Florida’s plan to lift mandates on certain school vaccines likely won’t take effect for about 90 days and would initially cover only a few illnesses, the state health department said Sunday.
The vaccines affected include chickenpox, hepatitis B, Hib influenza, and pneumococcal diseases such as meningitis. Other required vaccinations, including measles, polio, diphtheria, pertussis, mumps, and tetanus, remain in place unless lawmakers pass additional legislation.
The department issued its guidance in response to a request for details, four days after Florida Surgeon General Dr. Joseph Ladapo announced that the state would become the first in the U.S. to allow families to decide whether to vaccinate their children. Speaking on CNN, Ladapo emphasized parental choice. “If you want them, God bless, you can have as many as you want. And if you don’t want them, parents should have the ability and the power to decide what goes into their children’s bodies. It’s that simple,” he said.
The department confirmed that the rule change was initiated on September 3, 2025, and will take roughly 90 days to go into effect. Florida public schools began the 2025–26 academic year in August.

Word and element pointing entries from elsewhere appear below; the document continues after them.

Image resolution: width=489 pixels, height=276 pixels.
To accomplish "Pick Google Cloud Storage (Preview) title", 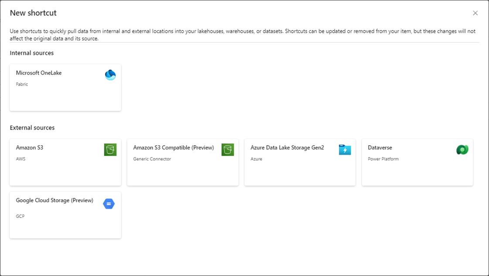I will 54,200.
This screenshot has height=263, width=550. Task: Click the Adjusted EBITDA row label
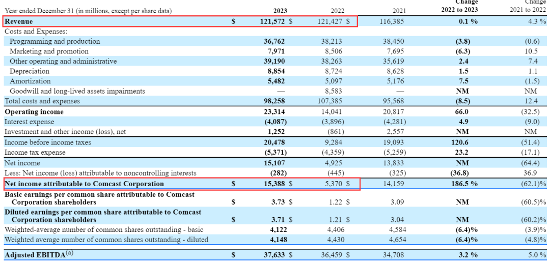coord(35,255)
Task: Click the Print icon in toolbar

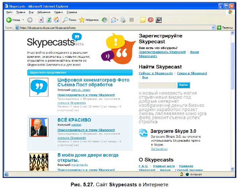Action: [x=123, y=20]
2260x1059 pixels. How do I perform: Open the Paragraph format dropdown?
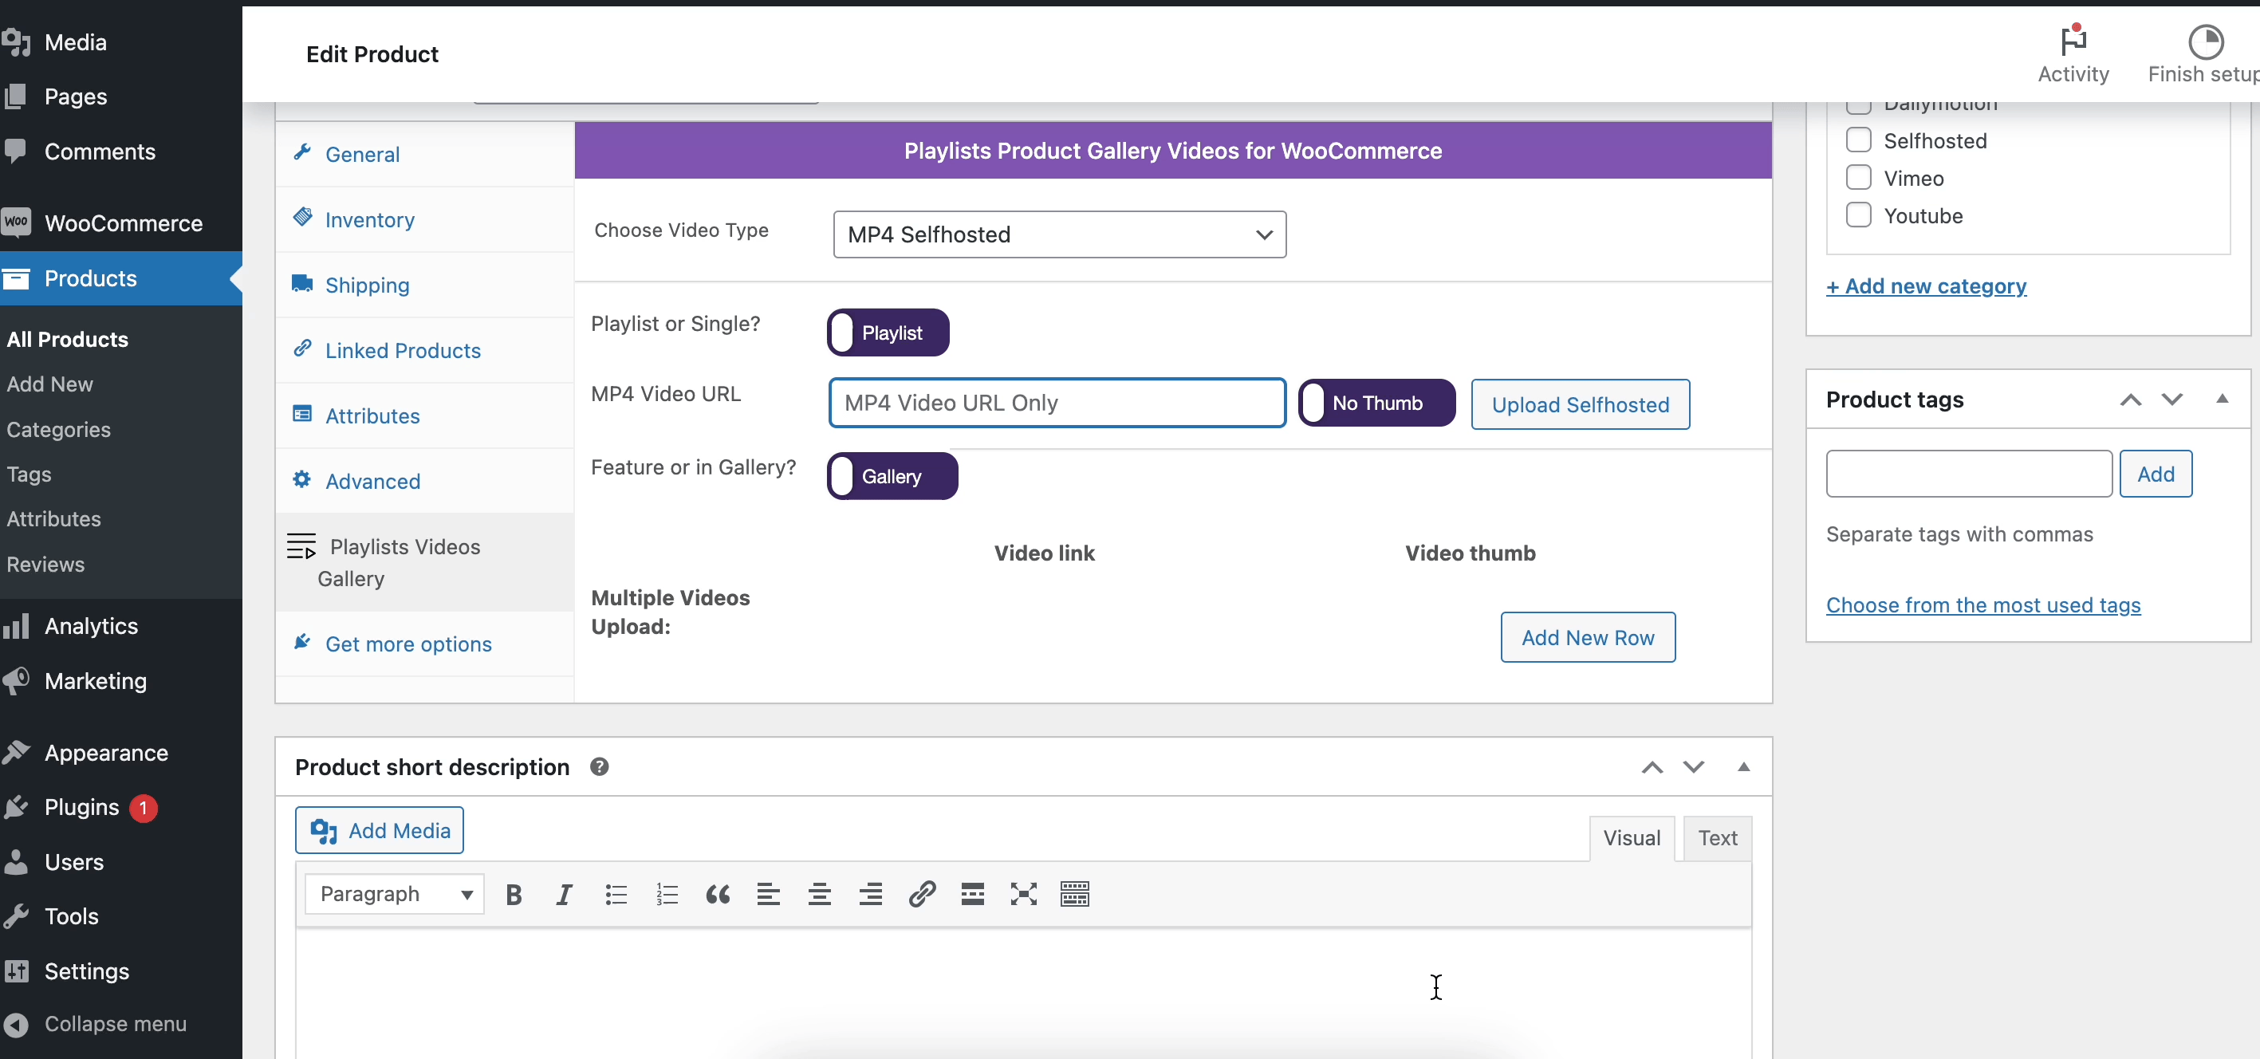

Lawmakers are not scheduled to reconvene until January 2026, although committee meetings will begin in October, leaving the possibility for additional updates or expansions to the mandates.
Health experts warn that the timing of Florida’s plan is concerning given a surge in vaccine-preventable illnesses in the U.S. This year has seen the worst measles outbreak in more than three decades, with over 1,400 confirmed cases nationwide, mostly in Texas, and three reported deaths. Whooping cough has also spread rapidly, killing at least two infants in Louisiana and a five-year-old in Washington state since winter. Preliminary CDC data show more than 19,000 cases of whooping cough as of August 23—nearly 2,000 more than the same period last year.
Florida already allows a religious exemption for vaccines, a policy that remains in place. Vaccinations are credited with saving at least 154 million lives globally over the past 50 years, according to the World Health Organization, with most of the lives saved being infants and children.
The debate over Florida’s vaccine plan underscores the tension between parental choice and public health, particularly as outbreaks of measles and whooping cough continue to rise across the U.S.